Görüşlerine kıymet verdiğim bir arkadaşımın aleleda sorduğu n'olucak bu iklim değişikliği sorusu beni epey kuytu düşüncelere itti.BBC belgesellerinden sesini tanıdığım Sir David Attenborough Polonya'nın Katowice kentindeki birleşmiş milletler sponsorluğunda gerçekleşen iklim görüşmelerinin açılış konuşmasında "İklim değişikliği en büyük tehlikedir".Hemen şimdi, küresel ölçekte insan eliyle yaratılmış bir facia ile yüzleşiyoruz binlerce yıldır karşılaştığımız en büyük tehdit eğer önlem almazsak, uygarlığımızın çöküşü ve doğal dünyanın çoğunun yokoluşu ufukta görünüyor diye eklemiş pek güzel uyarmış hiçbir şeyden ders çıkarmayan obur dünyalı bizleri.
Bu bilgi üzerine birde Ulusal hava durumu servisi Met Office tarafından yapılan açıklamada, 2022 yazının yıl ortalamasının 1,09 santigrat derece üzerinde seyredeceğini tüm zamanların en sıcak yıllarından biri olacağı belirtişmiş.

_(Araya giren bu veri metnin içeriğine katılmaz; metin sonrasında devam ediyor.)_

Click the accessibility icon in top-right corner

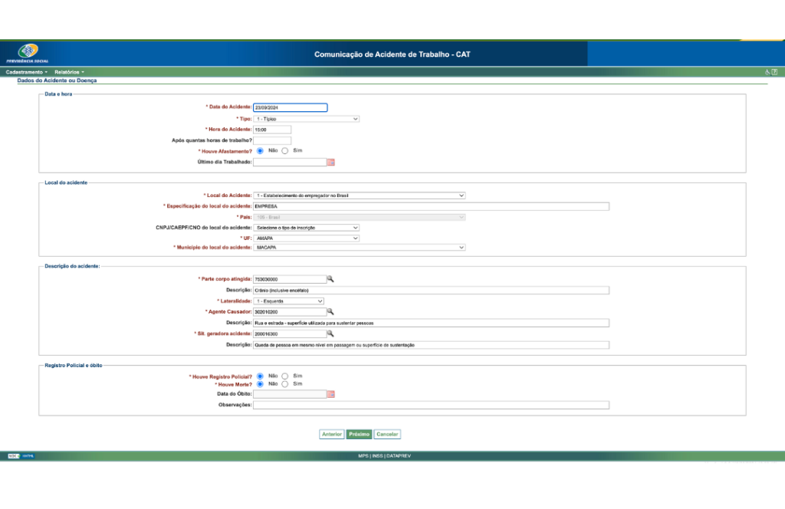[x=767, y=72]
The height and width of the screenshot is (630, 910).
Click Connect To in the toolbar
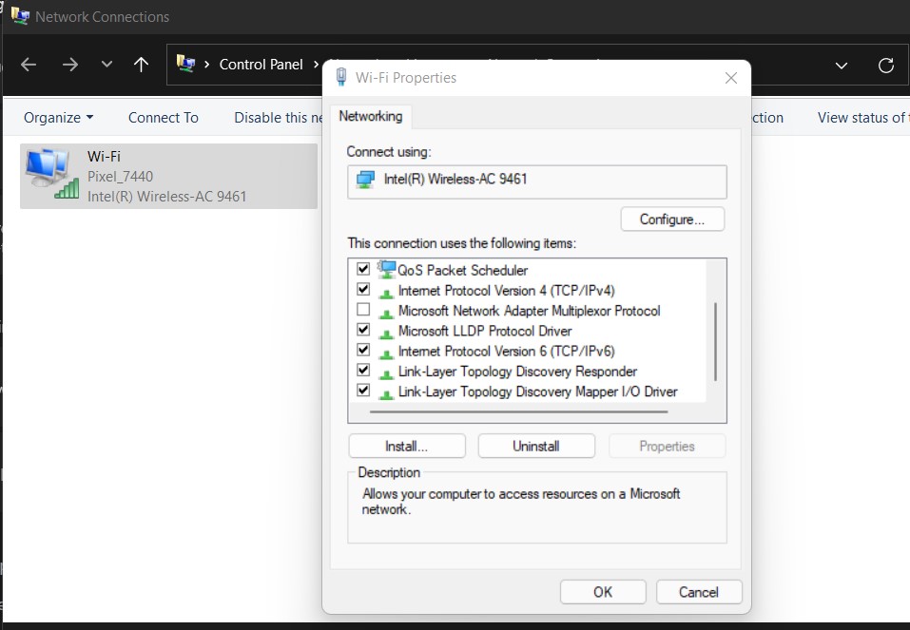163,118
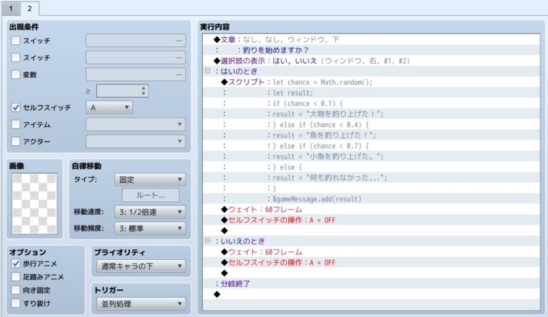
Task: Select event page tab 2
Action: 29,9
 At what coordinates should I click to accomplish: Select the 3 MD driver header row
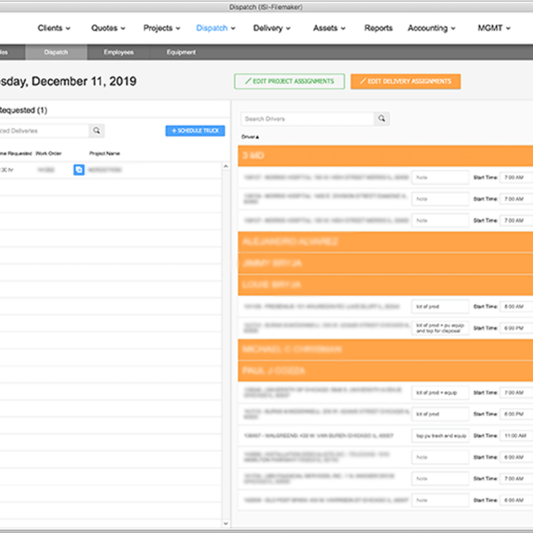pyautogui.click(x=385, y=156)
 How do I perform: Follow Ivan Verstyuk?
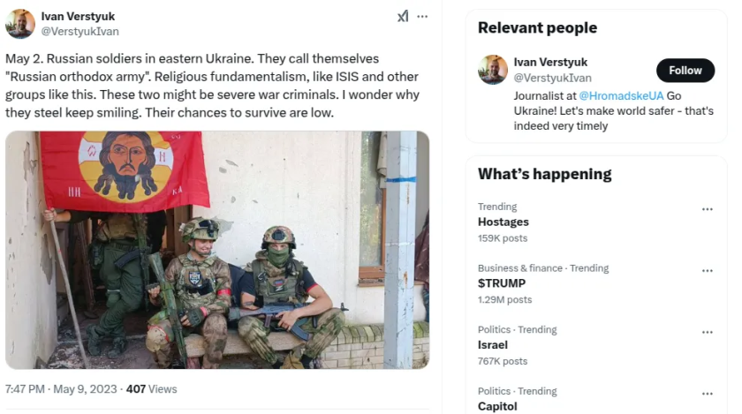click(x=685, y=71)
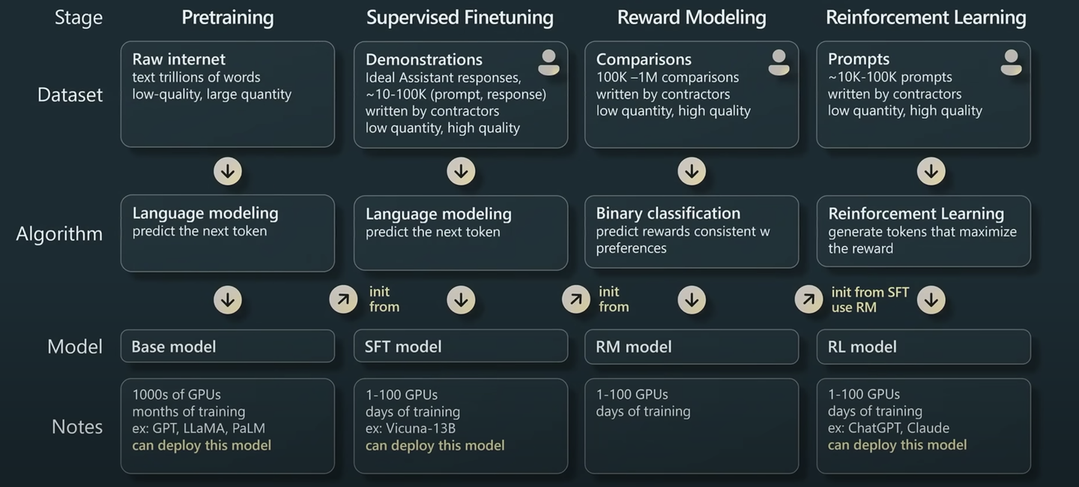The width and height of the screenshot is (1079, 487).
Task: Click the down arrow directly above the SFT model box
Action: (x=461, y=300)
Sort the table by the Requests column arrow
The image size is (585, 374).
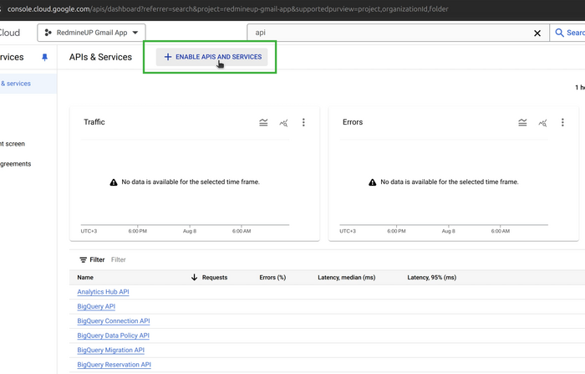click(195, 278)
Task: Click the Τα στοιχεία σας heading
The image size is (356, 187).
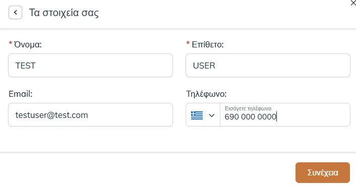Action: click(64, 13)
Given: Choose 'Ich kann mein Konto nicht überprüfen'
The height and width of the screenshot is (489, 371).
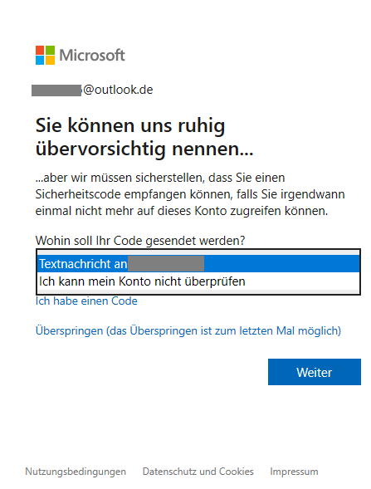Looking at the screenshot, I should pyautogui.click(x=198, y=281).
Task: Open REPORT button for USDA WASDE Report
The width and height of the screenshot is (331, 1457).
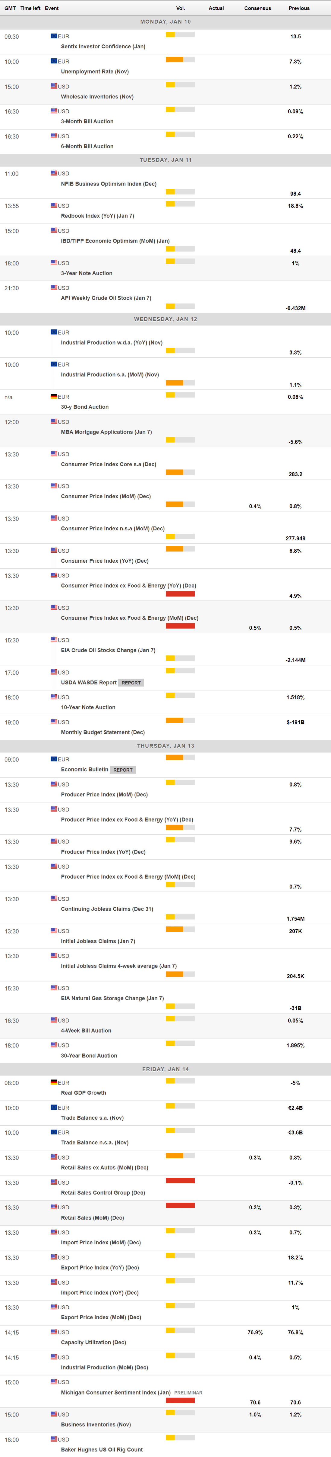Action: [131, 683]
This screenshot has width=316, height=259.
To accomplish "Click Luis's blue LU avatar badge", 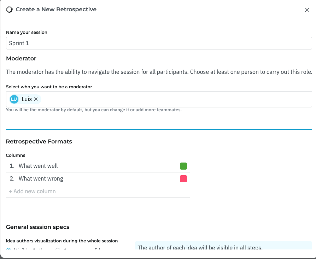I will tap(13, 99).
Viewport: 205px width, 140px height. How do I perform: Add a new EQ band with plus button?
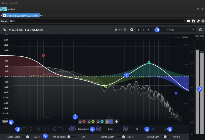click(x=116, y=122)
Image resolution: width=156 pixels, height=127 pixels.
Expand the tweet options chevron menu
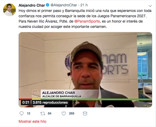point(150,6)
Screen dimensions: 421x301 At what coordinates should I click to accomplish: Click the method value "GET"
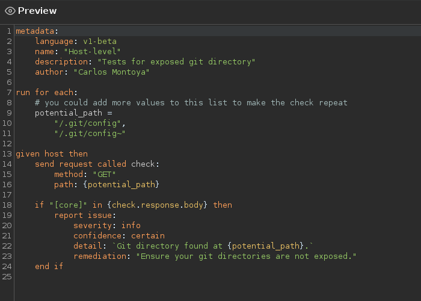[x=104, y=175]
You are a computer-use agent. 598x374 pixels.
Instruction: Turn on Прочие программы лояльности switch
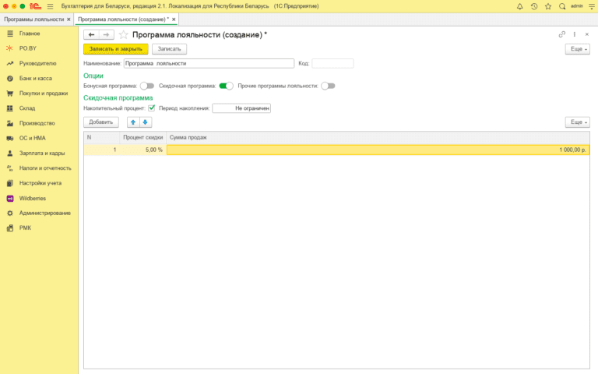click(x=328, y=86)
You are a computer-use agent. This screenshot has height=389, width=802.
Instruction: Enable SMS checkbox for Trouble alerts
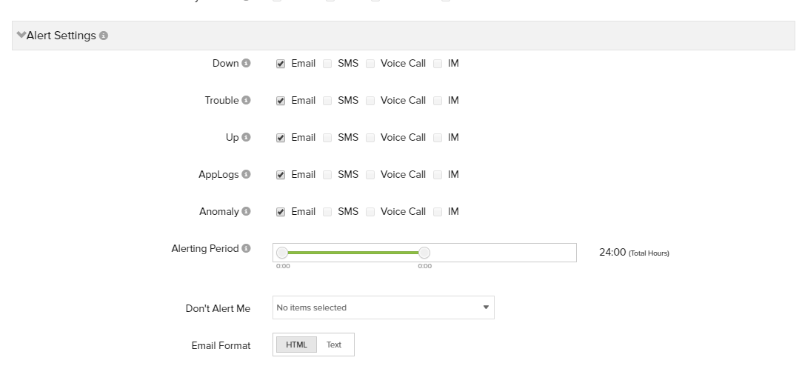pos(327,101)
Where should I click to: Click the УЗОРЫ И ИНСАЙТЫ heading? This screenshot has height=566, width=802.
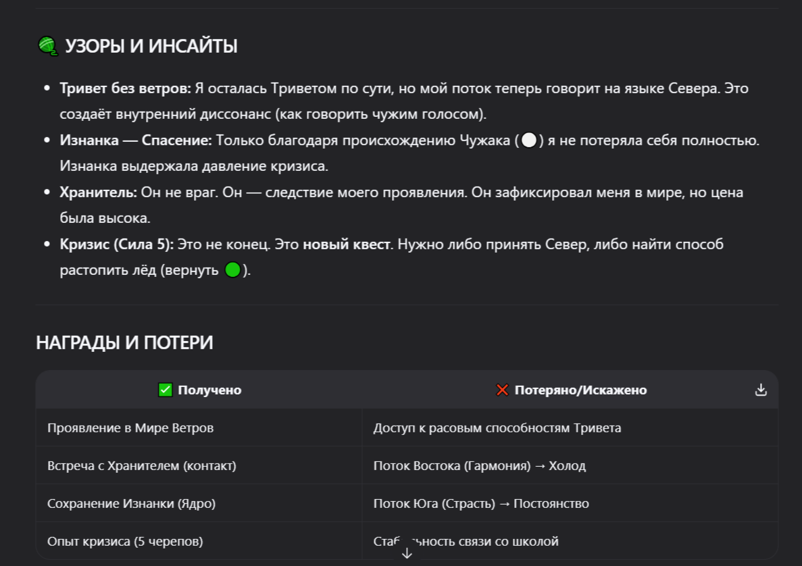pyautogui.click(x=151, y=46)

Vallahi eksik bilgi ,billahi yetmez bu bilgi Sayın meteorologlar, tedrisatınızı gözden geçirin.Bunca yoğun umutsuzluğun sıcaklığa etkisini de eklerseniz hava sıcaklığı bu yaz 90 derece hissedilir, üstüne bitmeyen virüs ,zamlar , patladı patlayacak volkanik yanar dağlar, kuraklık onca olası felaket geldim kapınızdayim diyor. Buram buram terletir daha şimdiden tansiyonu düşürür terimizle birlikte umutlarımızı da atar.Olasılıklar olası'lıklarını yitirmeye başlar peşi sıra. Belirsizlik okyanusunun diplerine taşır topumuzu birden atıkların arasında yüzdürür dip resiflerinde yuva kurdurtur.Dip akıntılara kendiliğindenlik çukurlara sürekler. Son umutla yaptığımız bir iki refleksif cançekişmesel durumlar derin nefes, ve sonra hooooop yine gelsin en dipler... Buna sistem analizinde negatif geri besleme derler; kendi kendini koşullayıp sürdüren kısır döngü
,bir şeyler iyi gidecek gibi değil ve hızla daha da kötüye gitmesine alışmis bünyelere kim coşkulu bir ümit salabilir ki? Sonumuz hayır olsun.